The space is brightly lit, the lights are hot, audience silhouetted, the tension is high and pressure is constantly rising. A duo exercise is given to a couple with one of the clowns from Venesuela. As she stands in the heat of the lights, drenched with sweat and red cheeks, he tells her she looks like Astrix the cartoon’s wife, Impedimenta, an angry overweight viking. He is trying to make her angry, he is brutal and honest. She is not pleased with the comment, which makes her angry, which makes her look more like Impedimenta, and we laugh. However I become aware that his live coaching is what is creating the comedy, and the focus is on the teacher. Eventually, flustered and angry she returns to her seat with relief. She later asks of him, “Should we really be feeling genuine emotion? What is the difference between an actor and a clown”. To which Philippe replies, “Ze cleun iz nevier ungri, e iz nut satd, e iz plaiing.” (The clown is never really angry when he is on stage. He is pretending, he is playing. No clown is ever actually angry or sad.” He also details the difference is that an actor doesn’t play with his audience, the clown breaks the fourth wall. After class he also states that a good actor never wanted to be a clown, and a good clown never wanted to be an actor.
He says we must play with the naivity of
the idiot who is trying to make us laugh, who thinks he is funny.
Play the beautiful ridiculous.
The clown has to make us laugh, you don’t need to have emotion.
Don’t play a character.
You are playing too small.

Data entries
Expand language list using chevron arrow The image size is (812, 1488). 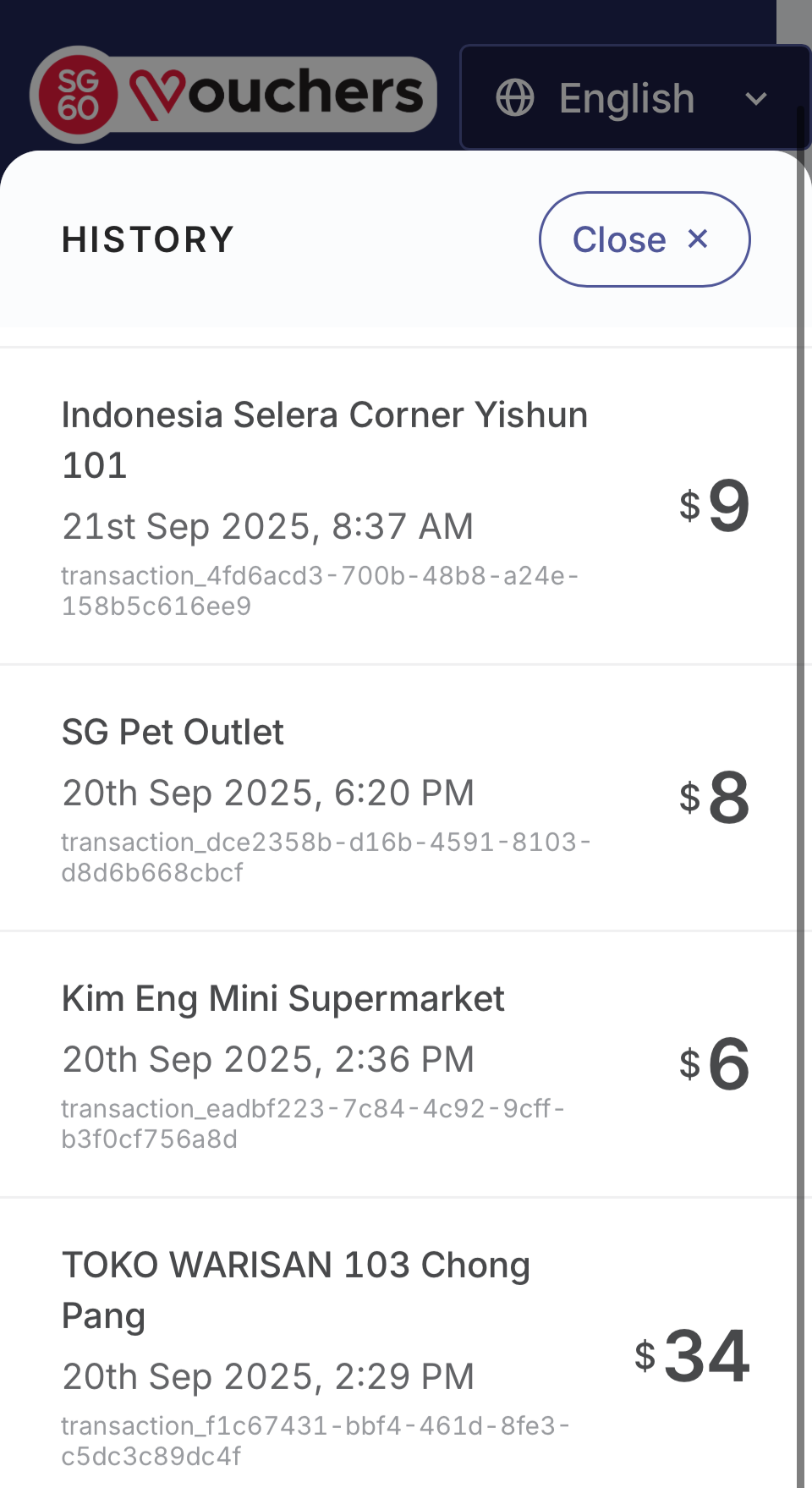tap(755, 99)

--

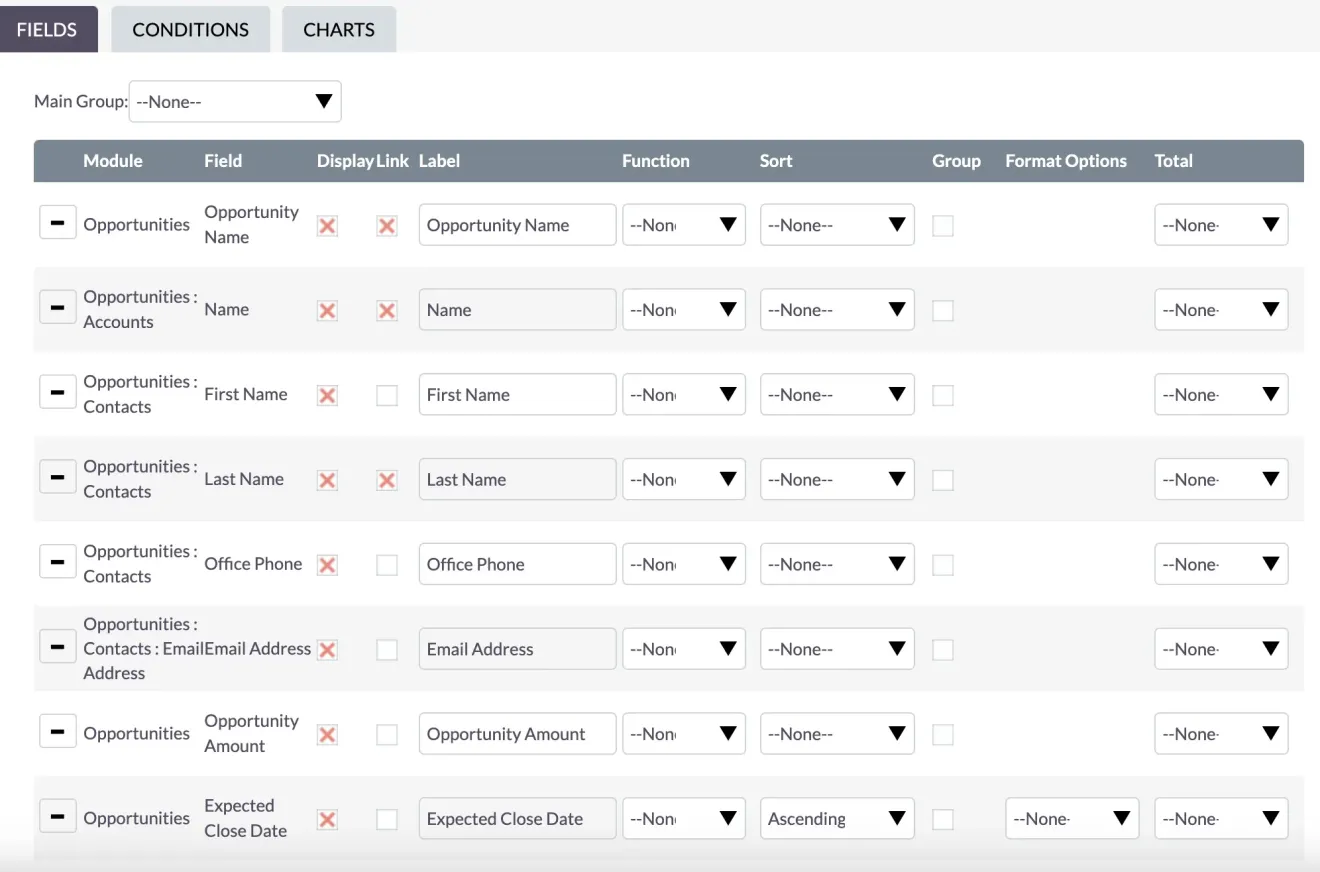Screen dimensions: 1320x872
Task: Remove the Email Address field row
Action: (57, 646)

* * *

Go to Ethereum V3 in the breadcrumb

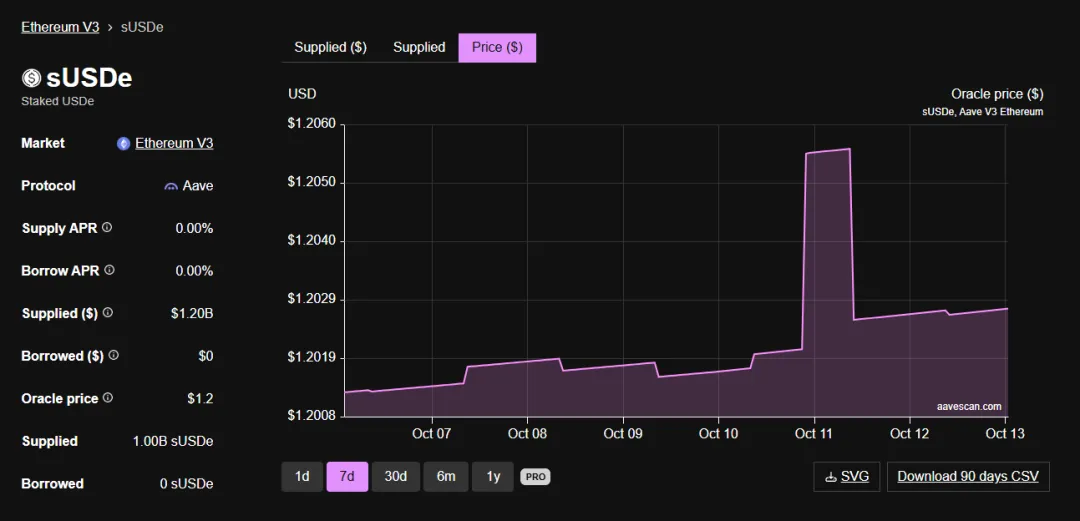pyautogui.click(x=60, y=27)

Goals
A) Repeat the stretch of the clown-class passage from "He says we must" through "play a character." word for word.
B) Reproduce the stretch of the records from the line that contains "Screen dimensions: 1320x872" through the line that contains "Action: (57, 646)", including both of those lines. Leave out the pictures.

Answer set
A)
He says we must play with the naivity of
the idiot who is trying to make us laugh, who thinks he is funny.
Play the beautiful ridiculous.
The clown has to make us laugh, you don’t need to have emotion.
Don’t play a character.

B)
Screen dimensions: 1320x872
Task: Remove the Email Address field row
Action: (57, 646)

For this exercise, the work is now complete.